Quando eu era criança, grande parte das histórias começavam com duas frases: a primeira e mais conhecida é “Era uma vez…”

A segunda, e também muito conhecida do brasileiro, era: “No tempo em que os animais falavam…” Talvez esta tradição tenha começado com as fábulas de um antigo escravo, Esopo, que viveu há mais de 2.500 anos. Sua origem é também lendária; seu lugar de nascimento varia, segundo a enciclopédia consultada, da Grécia à Etiópia. Mas isso não tem a menor importância, seu legado atravessou o tempo, fez sucesso em todas as gerações, e continua vivo até hoje.

Volta e meia releio seus ensinamentos, e me parecem mais importantes que o de muitos filósofos atuais. A seguir, algumas das fábulas onde usa a raposa como tema; a força de suas histórias é tão forte que até hoje o pobre animal passou a ser sinônimo de esperteza.

A raposa e o rei macaco

Os animais decidiram que o rei do grupo seria eleito por aquele que dançasse melhor. Depois de uma grande festa, onde todos participaram, o macaco recebeu a coroa.

Ciumenta, a raposa foi passear pelas redondezas. Ali descobriu uma armadilha intacta, com comida dentro. Mais do que depressa, pegou-a e a trouxe até o grupo:

– Achei este banquete, e me vi na obrigação de entregá-lo ao nosso rei, que terá prioridade sobre tudo.

Sem pensar muito, o macaco colocou a mão para pegar a comida, e ficou preso na armadilha.

– Você me traiu! – gritava ele.

– Como assim? Eu nem tentei pegar a comida! Mas pelo menos vimos que não estás preparado para o cargo; um animal inteligente jamais toma uma decisão sem antes pensar muito sobre todas as possibilidades e perigos envolvidos.

A raposa com o rabo cortado

Uma raposa caiu por acaso em uma armadilha. Conseguiu escapar, mas teve seu rabo cortado. A partir daí, passou a considerar-se monstruosa. Mas achou uma solução, ao encontrar-se com suas amigas:

– Penso que a nova moda é cortarmos o rabo. Desperta a cobiça dos caçadores, não nos serve para nada, e é um peso inútil que carregamos.
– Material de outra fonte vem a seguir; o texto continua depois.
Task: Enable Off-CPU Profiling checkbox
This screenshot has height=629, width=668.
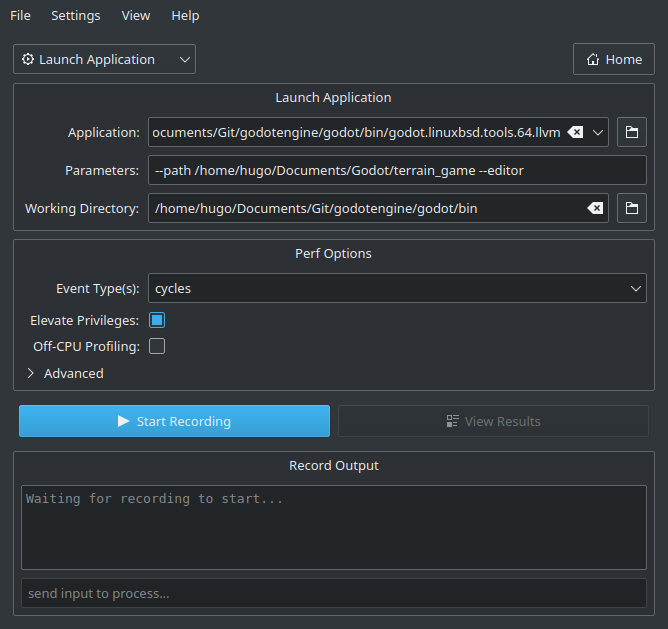Action: pos(157,347)
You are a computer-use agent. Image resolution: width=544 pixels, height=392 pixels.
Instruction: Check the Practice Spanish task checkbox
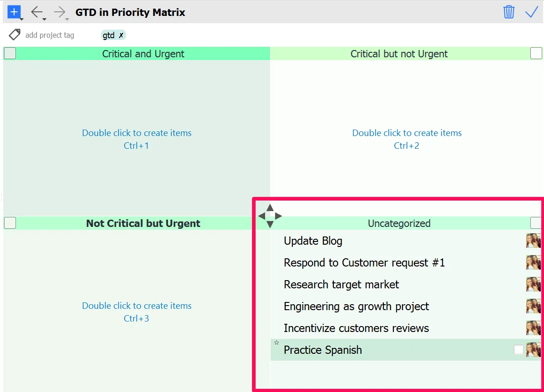click(519, 350)
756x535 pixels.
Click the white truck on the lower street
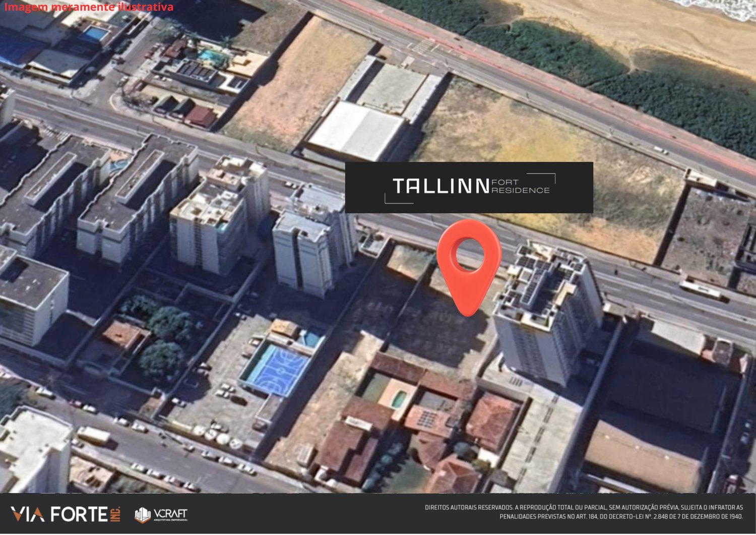pos(93,435)
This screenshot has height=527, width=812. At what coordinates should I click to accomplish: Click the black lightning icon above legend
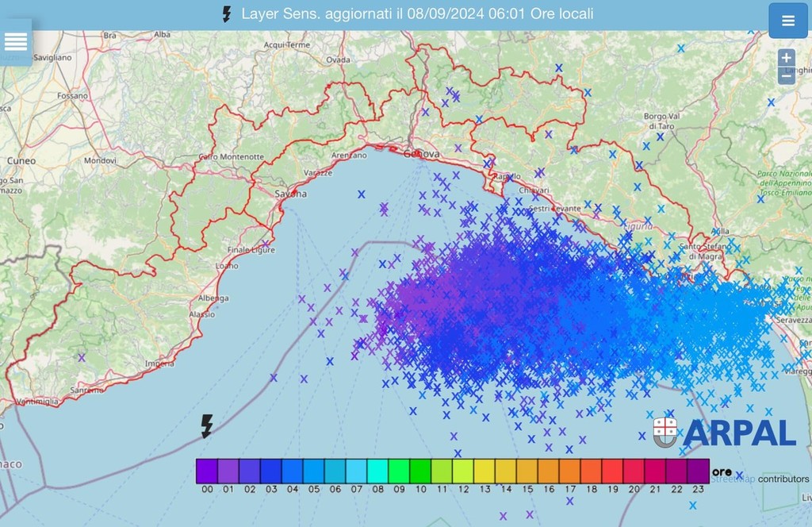pos(206,426)
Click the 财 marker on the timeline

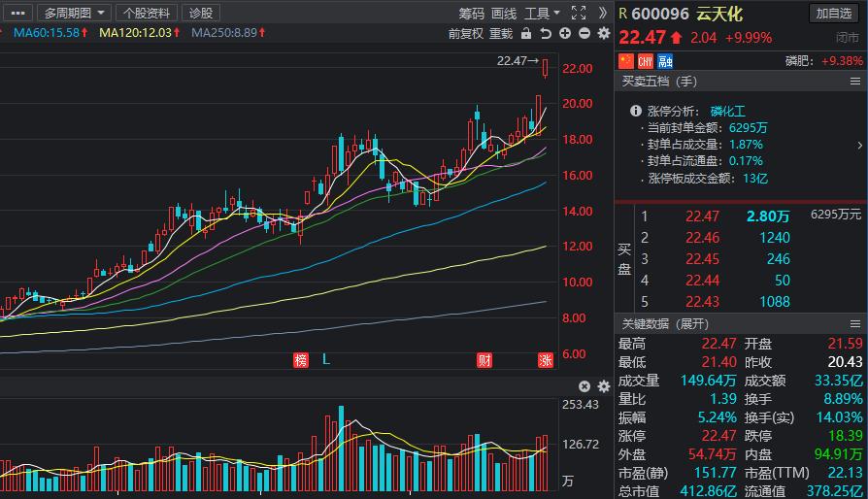pyautogui.click(x=484, y=360)
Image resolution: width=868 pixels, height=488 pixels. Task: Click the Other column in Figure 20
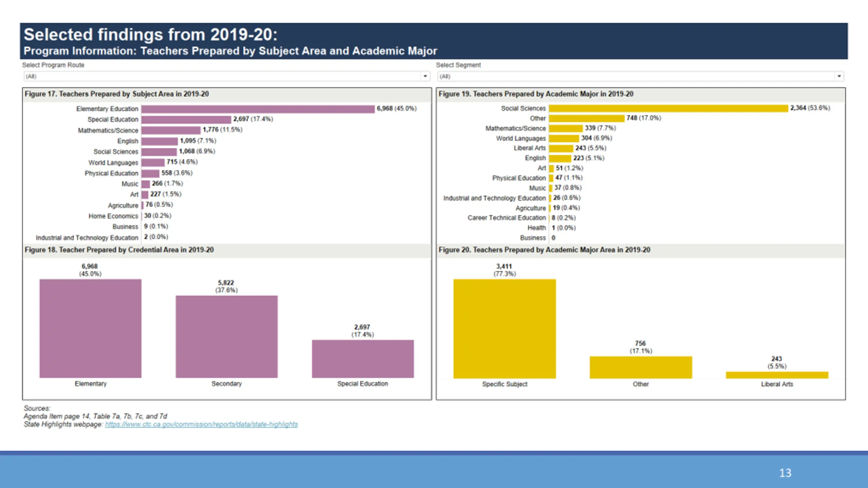point(641,367)
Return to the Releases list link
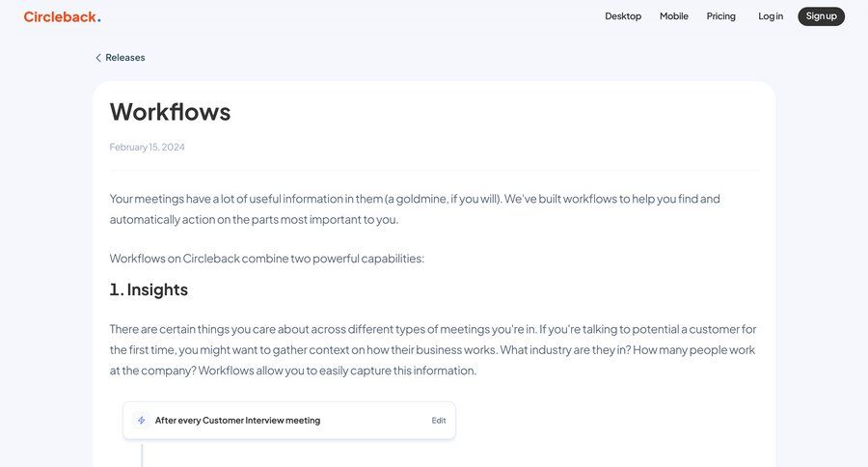This screenshot has height=467, width=868. [x=125, y=58]
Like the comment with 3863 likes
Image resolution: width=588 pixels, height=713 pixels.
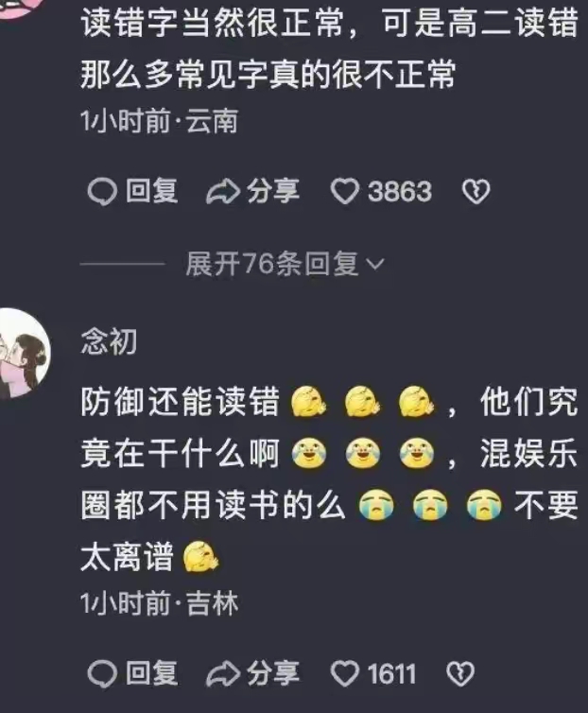pyautogui.click(x=344, y=191)
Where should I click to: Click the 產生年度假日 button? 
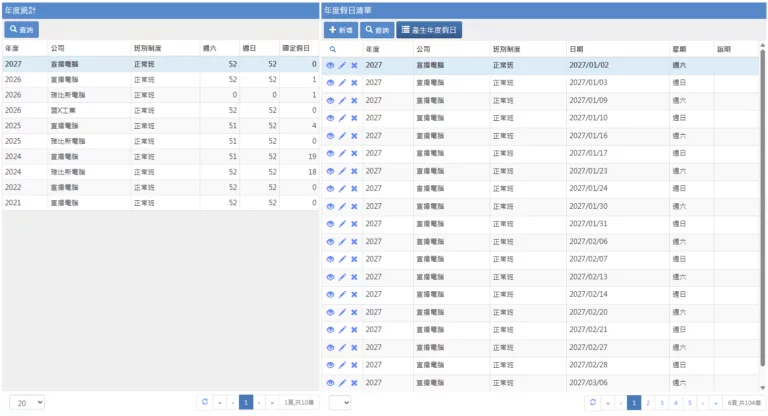click(x=429, y=30)
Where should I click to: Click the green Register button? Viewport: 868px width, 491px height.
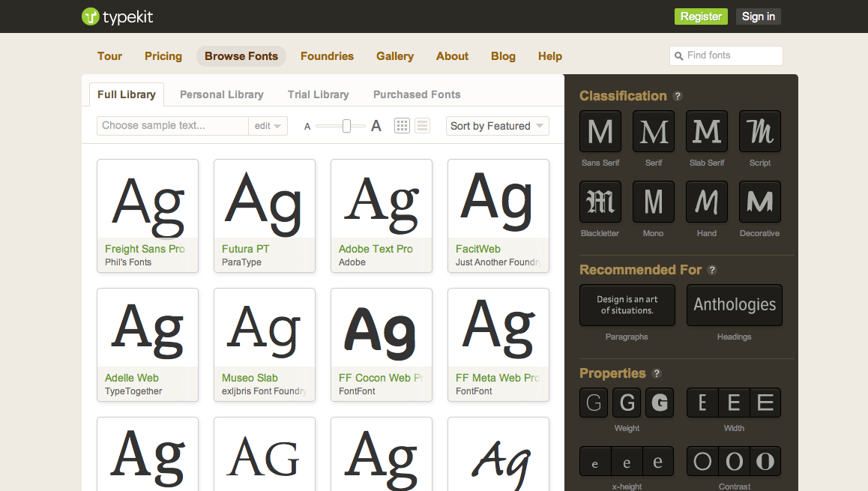[701, 16]
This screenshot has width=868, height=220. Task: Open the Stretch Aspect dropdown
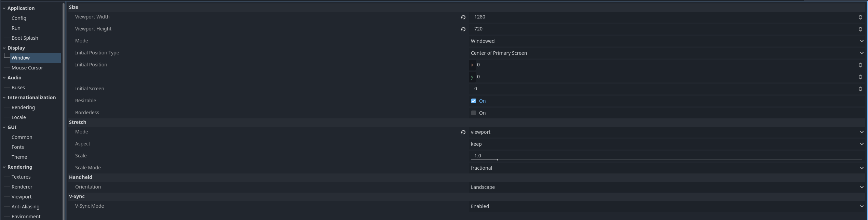pyautogui.click(x=666, y=144)
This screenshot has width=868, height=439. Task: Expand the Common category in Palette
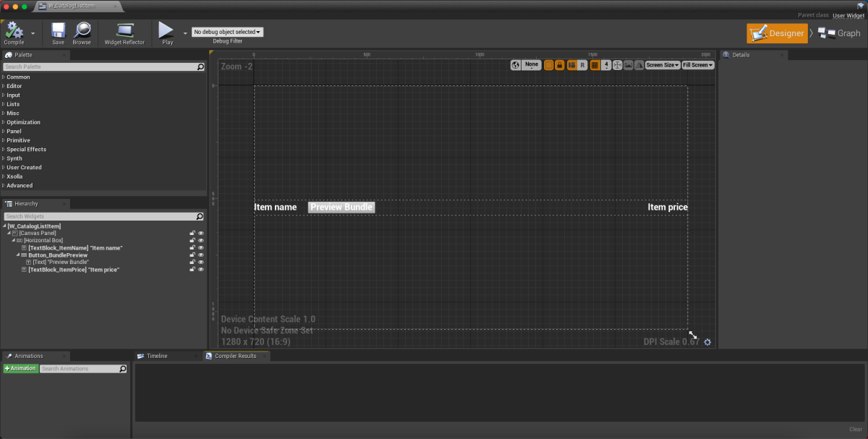(18, 77)
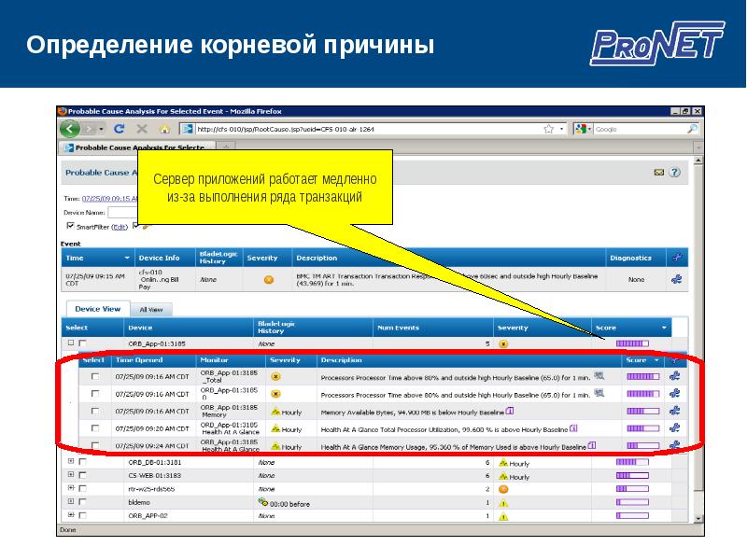Image resolution: width=747 pixels, height=560 pixels.
Task: Expand the ORB_DB-01:3181 device row
Action: [x=70, y=461]
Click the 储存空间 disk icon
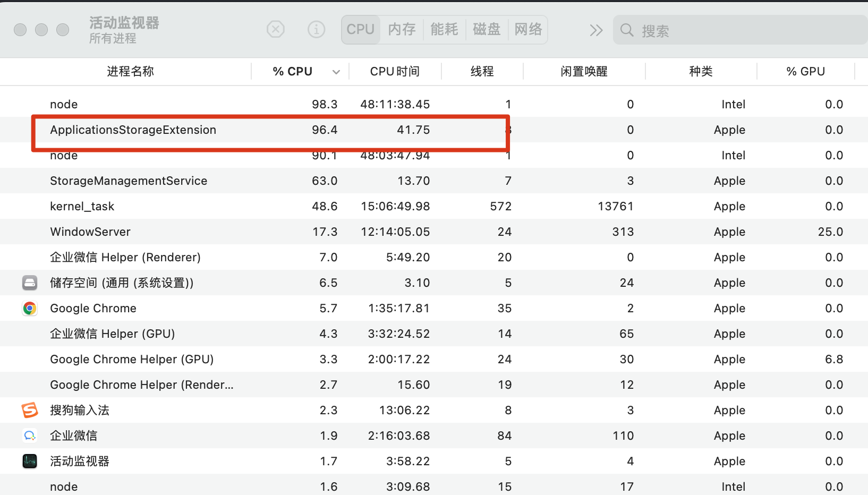This screenshot has width=868, height=495. [30, 283]
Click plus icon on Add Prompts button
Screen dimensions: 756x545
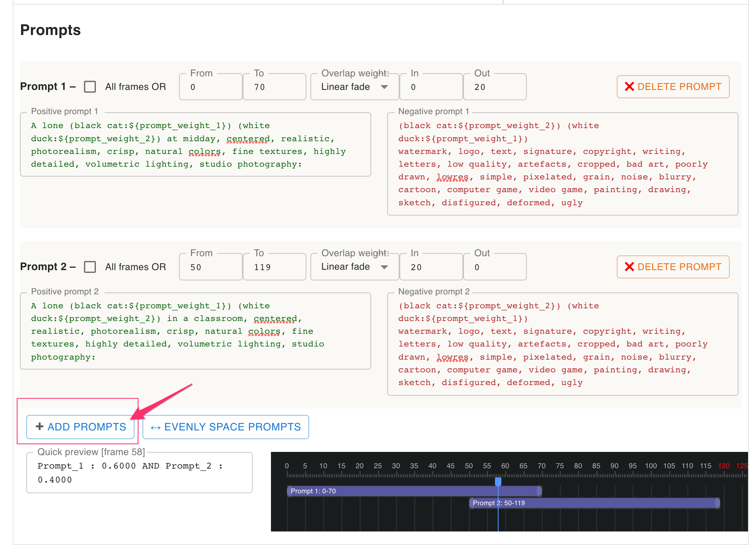pyautogui.click(x=39, y=426)
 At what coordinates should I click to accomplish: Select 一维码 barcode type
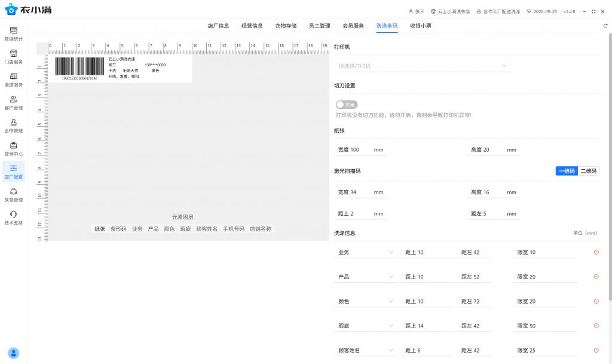(566, 171)
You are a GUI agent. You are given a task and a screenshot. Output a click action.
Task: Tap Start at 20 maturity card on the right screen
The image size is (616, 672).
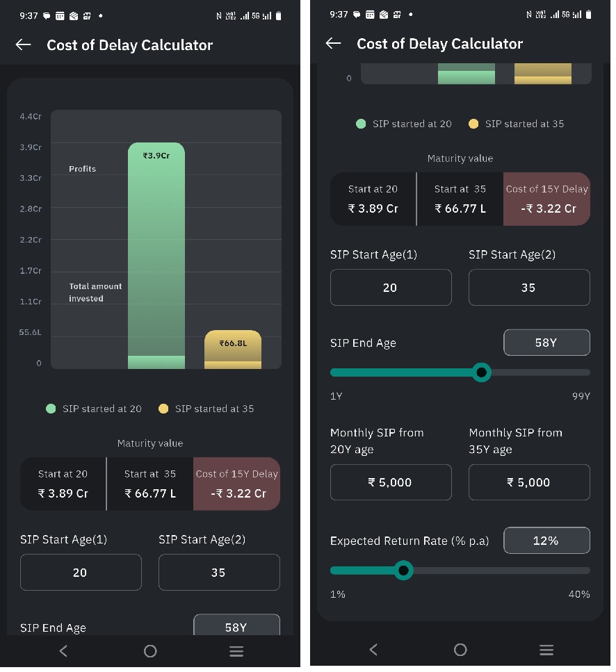click(373, 199)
– Querida irmã –respondeu uma delas – Se tivesses rabo, estaria nos dando este conselho? Somos sábias o suficiente para saber quando alguém deseja nosso bem, ou quando está querendo apenas nos igualar às suas deficiências.

A raposa é o lavrador

Cansado de ver sua colheita sempre sendo parcialmente destruída por aquele pequeno animal, o lavrador conseguiu capturar a raposa. Sem a menor piedade, colocou aguardente em seu corpo e ateou fogo.

Sabendo que ia morrer, ela começou a correr pelo meio da colheita, e tudo a sua volta começou a incendiar-se também. Enquanto se afastava, dizia:

– Da próxima vez, procura ser compreensivo e indulgente! É melhor sempre dar um pouco do que se tem, do que querer guardar tudo! Sempre que fazemos o mal, ele termina se voltando contra nós mesmos!

A raposa e o corvo

O corvo roubou dos pastores um pedaço de queijo, e foi instalar-se em uma árvore para comê-lo. Naquele momento passava uma raposa esfomeada, que pediu um pedaço, mas o corvo fez um sinal negativo com a cabeça.

Foi então que ela começou a dizer que ele tinha todas as qualidades: era sagaz, voava, tinha uma linda plumagem negra. Só tinha um defeito: não sabia cantar como os outros pássaros.

Para provar que ela estava errada, o corvo abriu a boca para cantar, e o queijo caiu no chão. Ela o pegou imediatamente, e saiu dali, dizendo:

– Querido amigo, esse é o preço da vaidade! Quando alguém está lhe elogiando muito, deves sempre ficar desconfiado!